"We hold that the State of New Mexico is constitutionally required to allow same-gender couples to marry," a ruling delivered by New Mexico's Supreme Court says.
With the decision, New Mexico becomes the 17 American state to legalize gay marriage.
"Barring individuals from marrying and depriving them of the rights, protections, and responsibilities of civil marriage solely because of their sexual orientation violates the Equal Protection Clause under Article II, Section 18 of the New Mexico Constitution," the decision states.
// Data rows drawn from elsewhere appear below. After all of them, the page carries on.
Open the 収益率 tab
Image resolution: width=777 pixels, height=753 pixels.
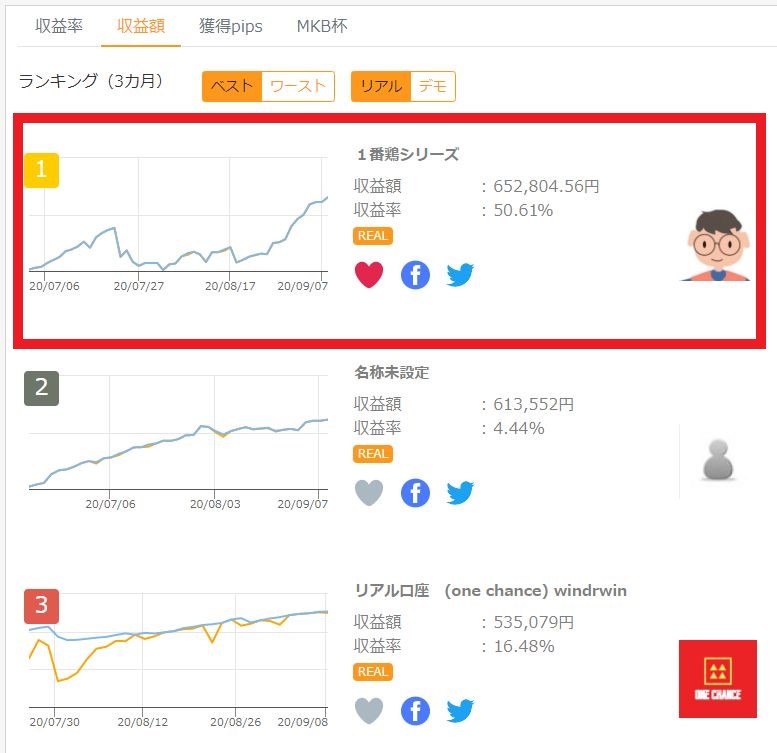[59, 26]
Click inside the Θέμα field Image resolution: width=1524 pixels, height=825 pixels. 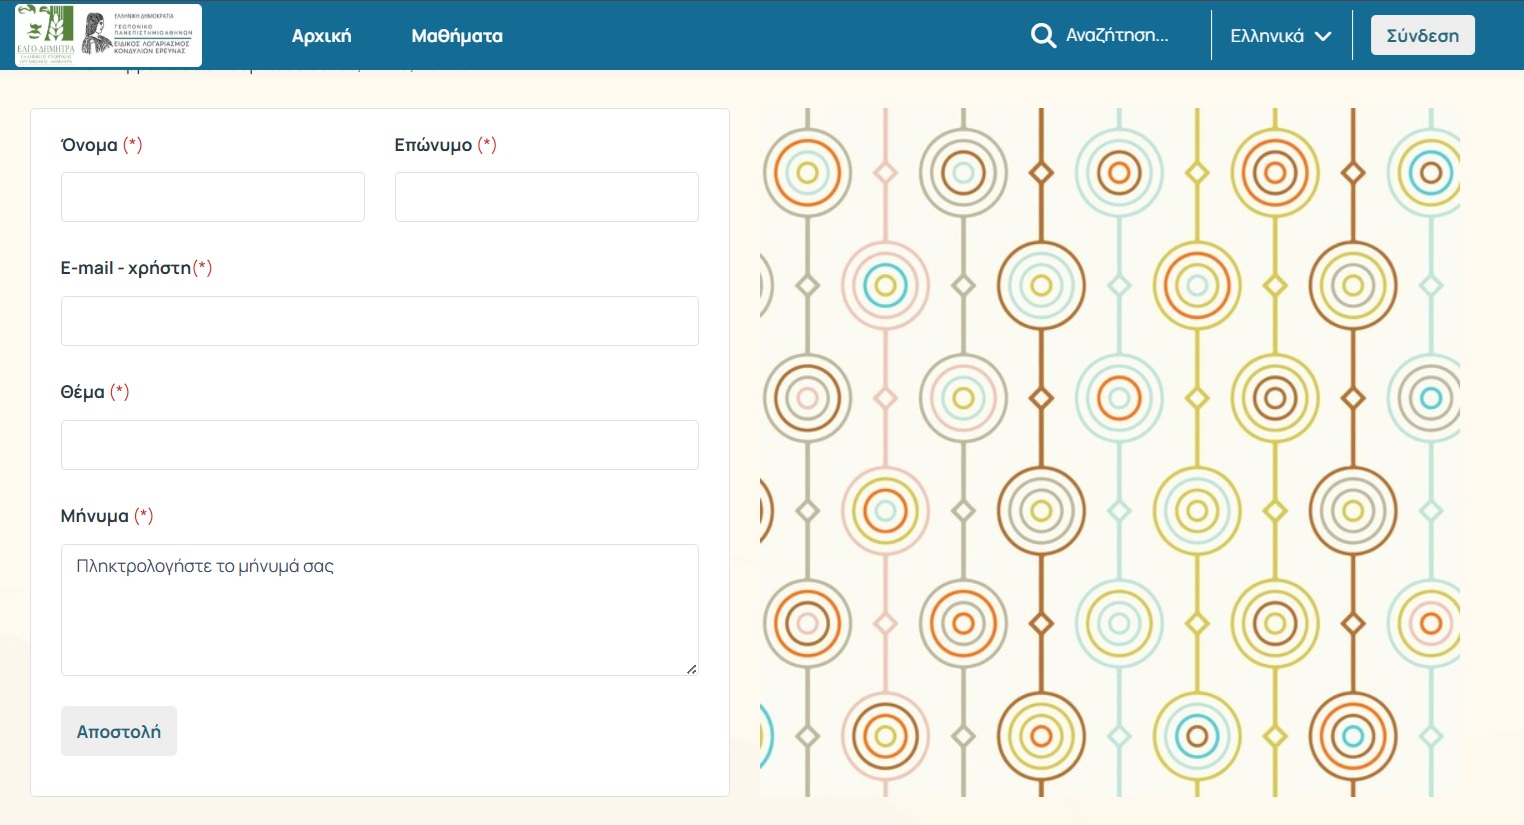click(379, 445)
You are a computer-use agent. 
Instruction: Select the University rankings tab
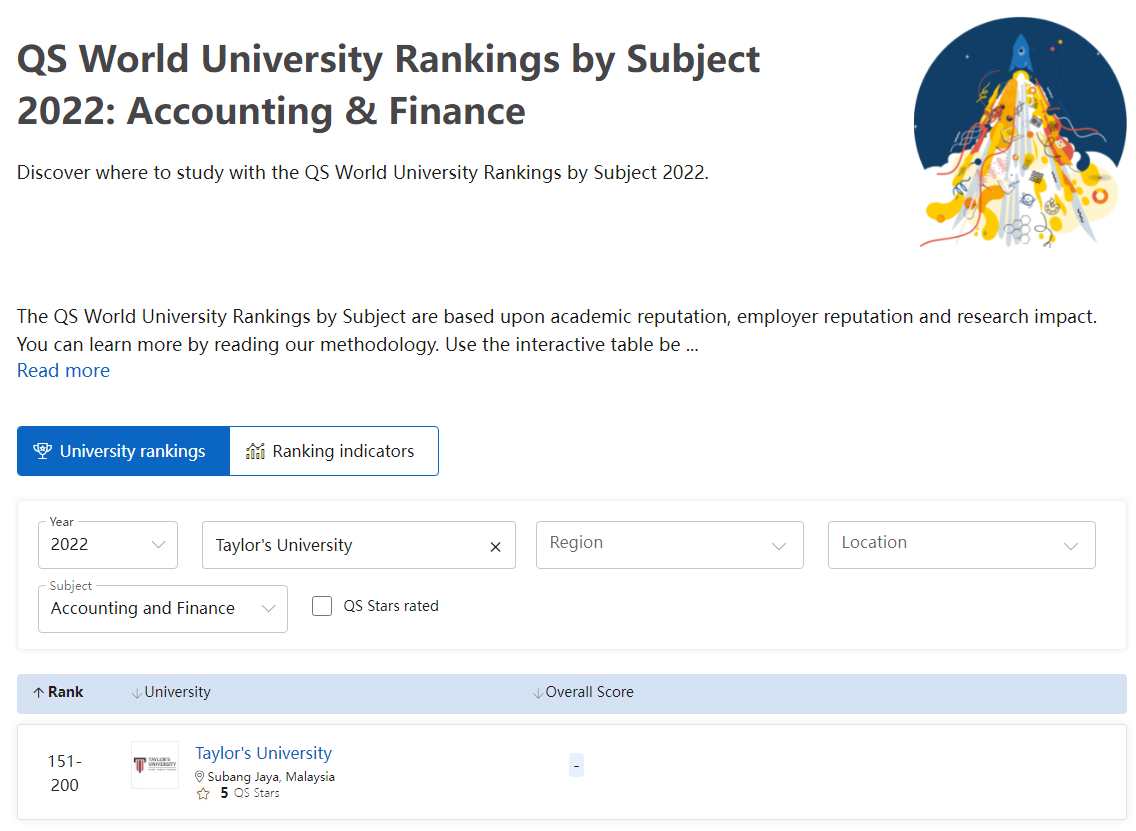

The court also dismissed the contention of gay marriage opponents that "defining marriage to prohibit same-gender marriages is related to the important, overriding governmental interests of 'responsible procreation and childrearing' and preventing the deinstitutionalization of marriage."
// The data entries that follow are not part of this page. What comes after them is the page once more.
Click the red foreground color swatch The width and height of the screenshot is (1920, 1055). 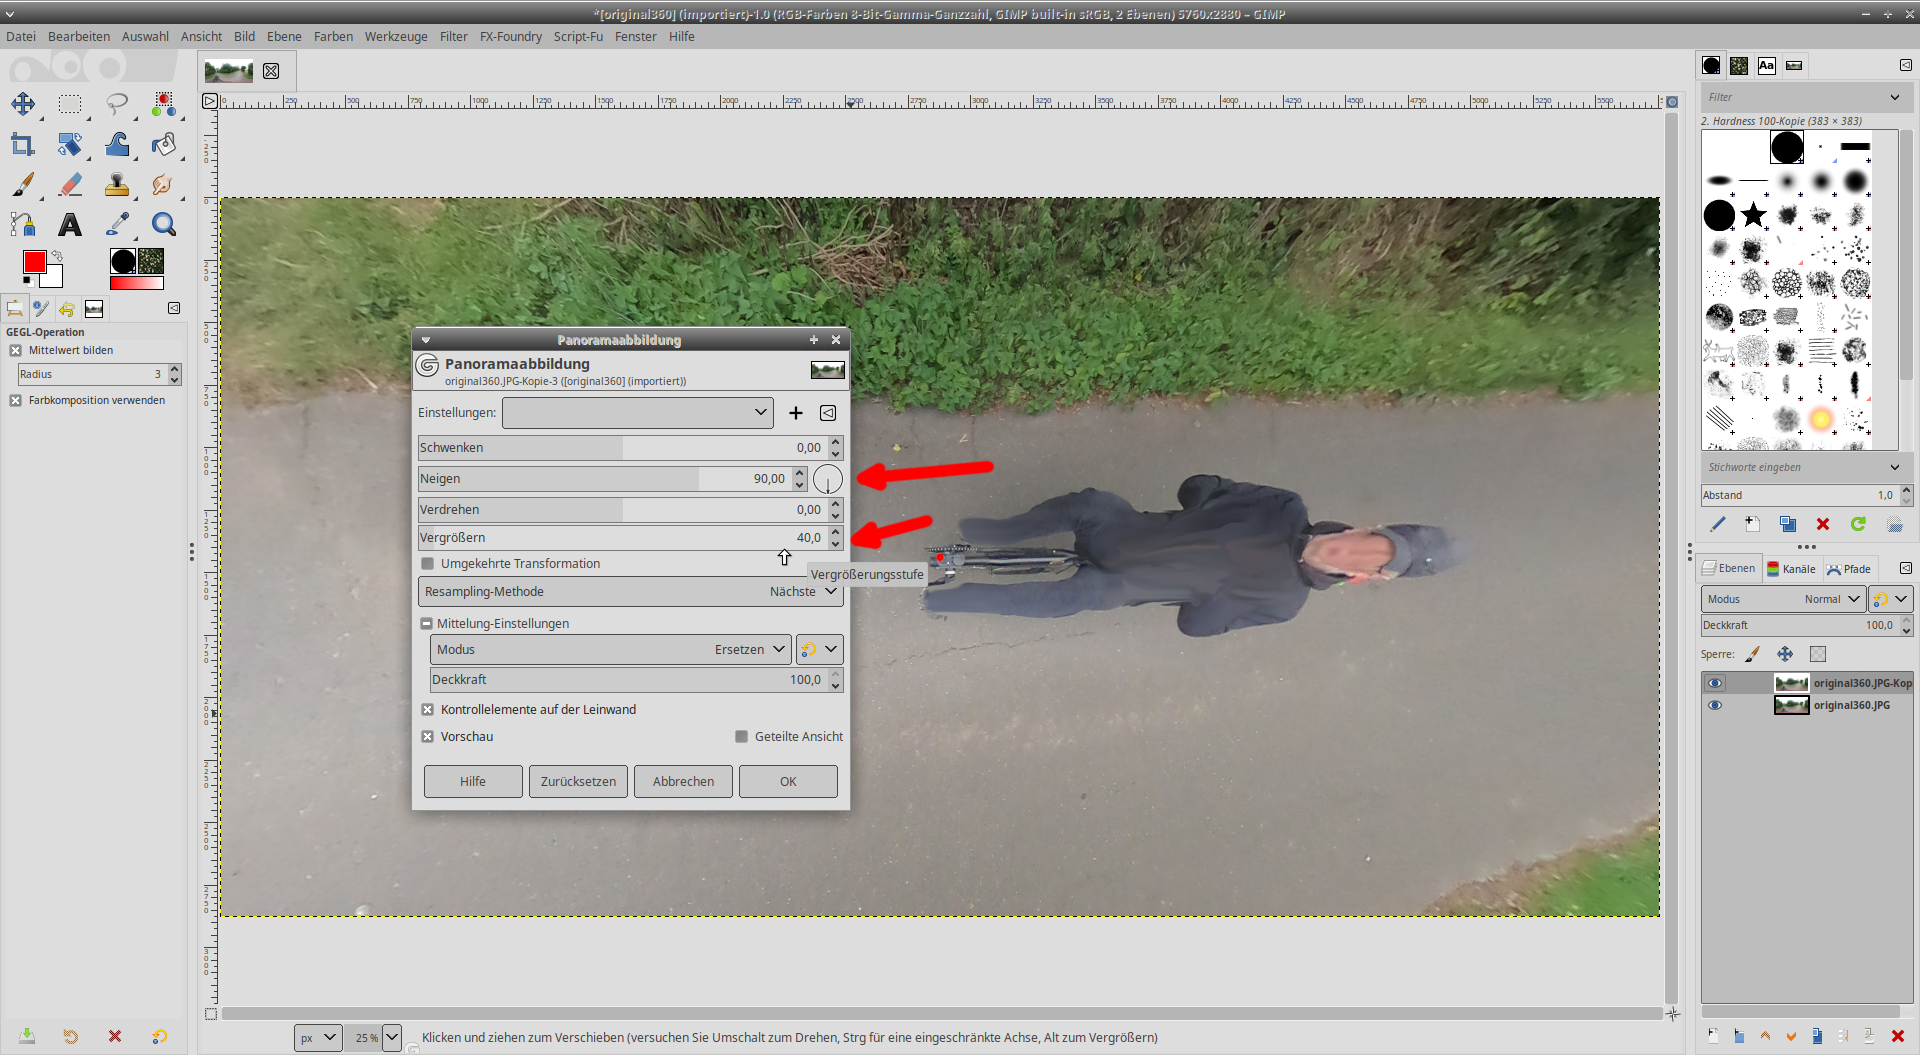pyautogui.click(x=34, y=262)

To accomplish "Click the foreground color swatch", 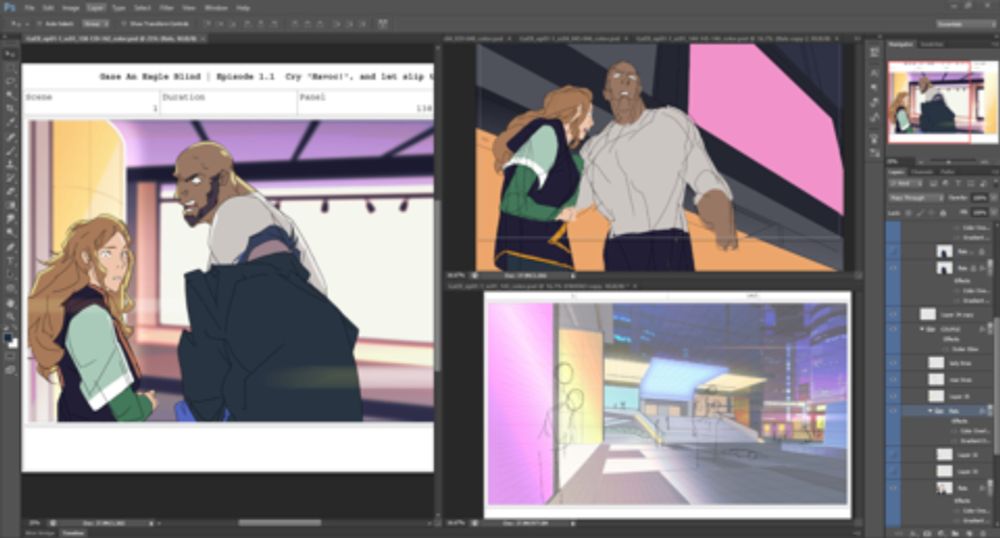I will 8,338.

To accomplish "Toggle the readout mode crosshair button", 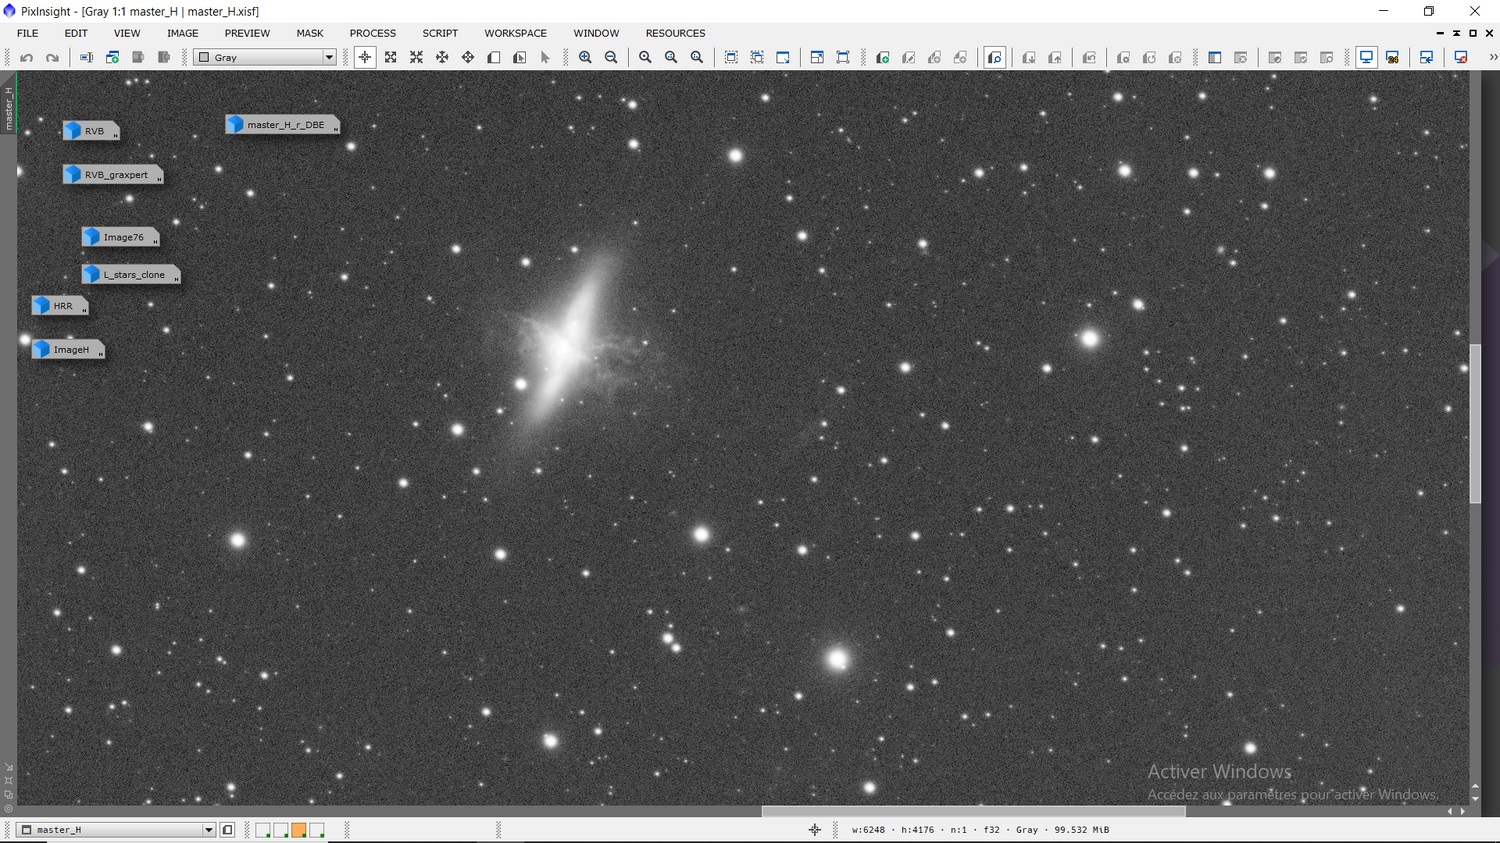I will pos(365,58).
The court noted that "the aged, the infertile, and those who choose not to have children are not precluded from marrying." It also pointed out that New Mexico law recognizes gay couples' right to raise children.
Referring to the US Supreme Court's ruling in Loving v Virginia, which struck down laws prohibiting interracial marriage, the New Mexico court observed that it is "inappropriate to define the governmental interest as maintaining only opposite-gender marriages, just as it was inappropriate to define the governmental interest as maintaining same-race marriages in Loving."
Human Rights Campaign president Chad Griffin hailed the decision. “The court is entirely correct that denying lesbian and gay couples the same rights as everyone else is fundamentally unjust,” he says. “Regardless of where you live, all people should have the ability to marry the person they love, and now the legislature must not do anything to turn back the clock in the Land of Enchantment.”